**Problem to solve**
Below is a listing from which only part is wanted; return exactly the lines from the one with "You are a computer-use" up to and including the one with "Instruction: Click the".

**Raw data**
============================================================
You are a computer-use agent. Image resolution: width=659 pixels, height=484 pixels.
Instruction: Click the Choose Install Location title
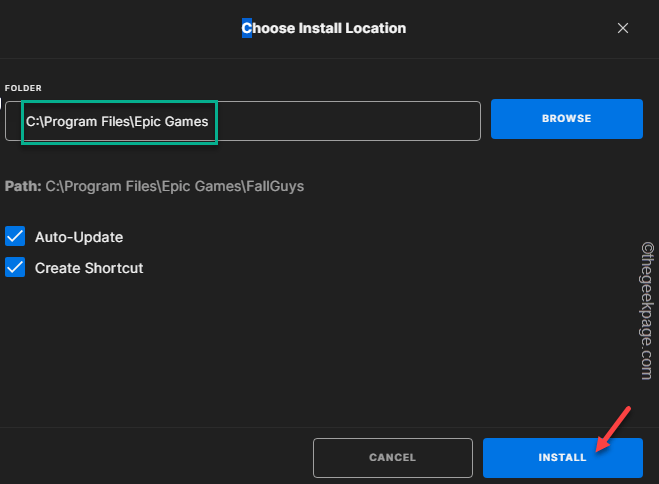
============================================================
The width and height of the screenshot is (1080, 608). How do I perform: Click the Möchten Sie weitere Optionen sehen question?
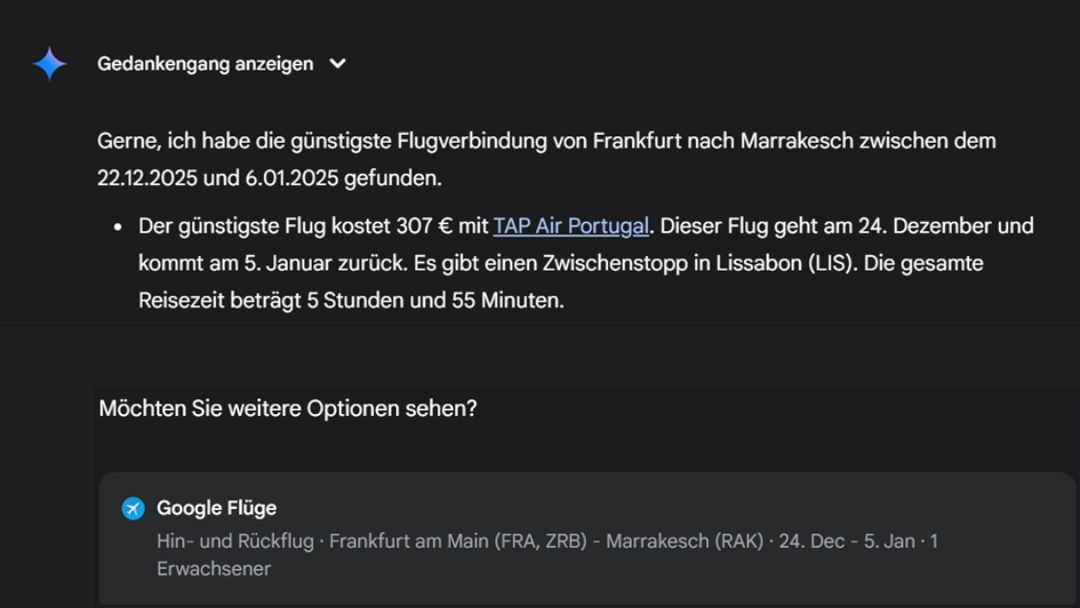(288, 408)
============================================================
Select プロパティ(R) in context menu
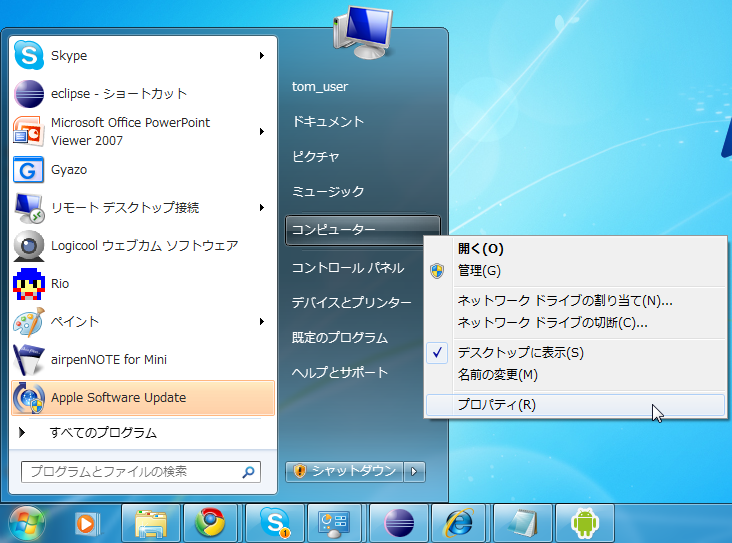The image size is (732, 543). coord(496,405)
============================================================
**Result of this exercise**
You are a computer-use agent. Image resolution: width=659 pixels, height=484 pixels.
Instruction: Click the Choose Install Location title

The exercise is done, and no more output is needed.